Applies data transformations before querying.
8. Reconstruction error
The ReconstructionError module provides a method for evaluating the quality of a synthetic dataset by calculating the reconstruction error using a TabularEngine. Reconstruction error measures how well the synthetic data captures the patterns in the original dataset. If the error distribution of the synthetic dataset closely matches the original dataset, it suggests that the synthetic data faithfully represents the original data’s structure.
8..1 Key functionalities
Computes Reconstruction Error for Original and Synthetic Data
The module calculates the reconstruction error for both the original dataset and the synthetic dataset using a TabularEngine. A low reconstruction error indicates that the dataset maintains the original feature relationships and distributions, while a high error suggests deviations or inconsistencies.
Generates Reconstruction Error Histograms
The histograms generated help visualize the reconstruction error distributions of both datasets.
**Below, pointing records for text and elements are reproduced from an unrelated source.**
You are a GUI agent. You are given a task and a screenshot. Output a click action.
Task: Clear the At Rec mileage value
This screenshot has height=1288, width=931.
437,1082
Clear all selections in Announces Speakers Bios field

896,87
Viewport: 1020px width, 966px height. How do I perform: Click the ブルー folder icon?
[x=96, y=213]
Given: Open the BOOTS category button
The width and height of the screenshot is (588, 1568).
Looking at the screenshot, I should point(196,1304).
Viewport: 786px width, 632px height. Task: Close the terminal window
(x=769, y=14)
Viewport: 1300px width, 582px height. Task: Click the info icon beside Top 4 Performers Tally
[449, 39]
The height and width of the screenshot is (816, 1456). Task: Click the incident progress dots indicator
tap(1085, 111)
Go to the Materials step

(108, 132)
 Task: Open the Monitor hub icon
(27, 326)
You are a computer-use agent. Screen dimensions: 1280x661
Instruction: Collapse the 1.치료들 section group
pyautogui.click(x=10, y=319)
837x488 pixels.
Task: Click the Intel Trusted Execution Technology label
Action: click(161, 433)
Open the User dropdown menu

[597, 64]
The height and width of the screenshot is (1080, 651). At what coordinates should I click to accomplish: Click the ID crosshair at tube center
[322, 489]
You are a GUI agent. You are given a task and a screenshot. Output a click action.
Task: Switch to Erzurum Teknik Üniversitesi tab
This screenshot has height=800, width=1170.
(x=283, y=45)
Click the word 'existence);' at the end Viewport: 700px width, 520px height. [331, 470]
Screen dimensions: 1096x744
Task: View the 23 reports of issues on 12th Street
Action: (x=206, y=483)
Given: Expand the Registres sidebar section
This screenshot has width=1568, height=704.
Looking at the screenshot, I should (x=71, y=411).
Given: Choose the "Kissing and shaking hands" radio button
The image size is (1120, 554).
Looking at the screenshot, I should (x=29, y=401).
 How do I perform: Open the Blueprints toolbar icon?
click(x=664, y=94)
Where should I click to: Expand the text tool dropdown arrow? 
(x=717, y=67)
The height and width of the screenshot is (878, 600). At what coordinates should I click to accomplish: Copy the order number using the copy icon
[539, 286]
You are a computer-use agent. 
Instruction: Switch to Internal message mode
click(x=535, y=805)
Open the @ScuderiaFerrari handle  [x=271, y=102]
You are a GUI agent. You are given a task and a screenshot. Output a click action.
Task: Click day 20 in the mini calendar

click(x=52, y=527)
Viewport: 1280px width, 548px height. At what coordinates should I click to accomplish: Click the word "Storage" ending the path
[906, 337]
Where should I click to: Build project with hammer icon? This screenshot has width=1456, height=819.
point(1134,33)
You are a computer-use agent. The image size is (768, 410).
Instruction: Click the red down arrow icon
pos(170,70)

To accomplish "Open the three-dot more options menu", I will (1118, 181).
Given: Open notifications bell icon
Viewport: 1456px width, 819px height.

If the synthetic dataset follows a similar reconstruction error distribution as the original dataset, it indicates high data fidelity, while significant differences in histograms indicate poor synthetic data quality.
Handles Regression and Classification Datasets
For regression datasets, the module normalizes the target variable before computing reconstruction error.
For classification datasets, it one-hot encodes categorical target variables to ensure a proper comparison between original and synthetic datasets.Uses a Preprocessing Pipeline for Feature Transformation
The module applies feature transformations before computing reconstruction error. It ensures consistency between original and synthetic datasets by using a standardized preprocessing pipeline.